*Written problem*.
Copy out the part of the records that opens with the line containing "监测及技术咨询服务 (172, 15)" and continues to the end of the records. Keep every line, requests included, and increase each coordinate in the answers by 35.

Entries taken from a collection
— START —

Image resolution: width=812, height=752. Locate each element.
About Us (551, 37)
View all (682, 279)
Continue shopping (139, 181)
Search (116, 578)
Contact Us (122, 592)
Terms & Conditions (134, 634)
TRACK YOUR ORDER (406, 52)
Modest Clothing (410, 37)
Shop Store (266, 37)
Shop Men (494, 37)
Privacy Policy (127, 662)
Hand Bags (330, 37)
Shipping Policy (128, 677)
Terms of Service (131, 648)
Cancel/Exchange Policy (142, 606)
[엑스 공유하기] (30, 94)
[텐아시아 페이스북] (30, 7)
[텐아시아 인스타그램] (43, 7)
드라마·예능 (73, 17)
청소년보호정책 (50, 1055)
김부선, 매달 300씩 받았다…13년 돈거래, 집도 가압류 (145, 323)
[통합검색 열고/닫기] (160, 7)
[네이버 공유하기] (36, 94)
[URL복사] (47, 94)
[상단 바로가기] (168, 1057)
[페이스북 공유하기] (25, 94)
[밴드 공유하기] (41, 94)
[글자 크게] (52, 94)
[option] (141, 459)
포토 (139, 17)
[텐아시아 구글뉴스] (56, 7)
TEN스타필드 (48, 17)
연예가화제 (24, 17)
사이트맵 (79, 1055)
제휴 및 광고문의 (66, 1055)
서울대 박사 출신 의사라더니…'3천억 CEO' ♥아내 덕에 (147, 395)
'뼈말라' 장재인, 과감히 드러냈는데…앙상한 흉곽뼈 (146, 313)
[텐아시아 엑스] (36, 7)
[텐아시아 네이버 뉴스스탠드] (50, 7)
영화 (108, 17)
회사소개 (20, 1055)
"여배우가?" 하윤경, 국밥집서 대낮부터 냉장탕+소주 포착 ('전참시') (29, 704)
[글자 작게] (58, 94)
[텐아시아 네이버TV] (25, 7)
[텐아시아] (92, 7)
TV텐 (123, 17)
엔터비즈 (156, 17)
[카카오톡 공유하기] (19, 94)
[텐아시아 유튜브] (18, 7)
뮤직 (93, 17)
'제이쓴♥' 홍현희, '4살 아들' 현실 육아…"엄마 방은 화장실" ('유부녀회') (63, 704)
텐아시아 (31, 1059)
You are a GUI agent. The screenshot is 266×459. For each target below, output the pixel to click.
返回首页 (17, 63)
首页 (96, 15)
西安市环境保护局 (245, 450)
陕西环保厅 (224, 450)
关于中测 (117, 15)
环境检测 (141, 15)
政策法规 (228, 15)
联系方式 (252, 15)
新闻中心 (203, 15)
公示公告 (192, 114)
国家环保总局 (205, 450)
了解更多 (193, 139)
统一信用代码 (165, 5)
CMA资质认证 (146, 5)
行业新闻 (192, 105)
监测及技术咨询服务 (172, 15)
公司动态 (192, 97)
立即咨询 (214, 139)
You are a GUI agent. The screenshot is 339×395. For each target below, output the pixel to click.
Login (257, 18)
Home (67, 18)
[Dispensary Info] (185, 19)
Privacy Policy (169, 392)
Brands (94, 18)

— END —

*Worked answer*.
监测及技术咨询服务 (207, 50)
公司动态 (227, 132)
立即咨询 (249, 174)
You are a GUI agent. The screenshot is 339×395. For each target below, output the pixel to click.
Login (292, 53)
Home (102, 53)
[Dispensary Info] (220, 54)
Privacy Policy (204, 427)
Brands (129, 53)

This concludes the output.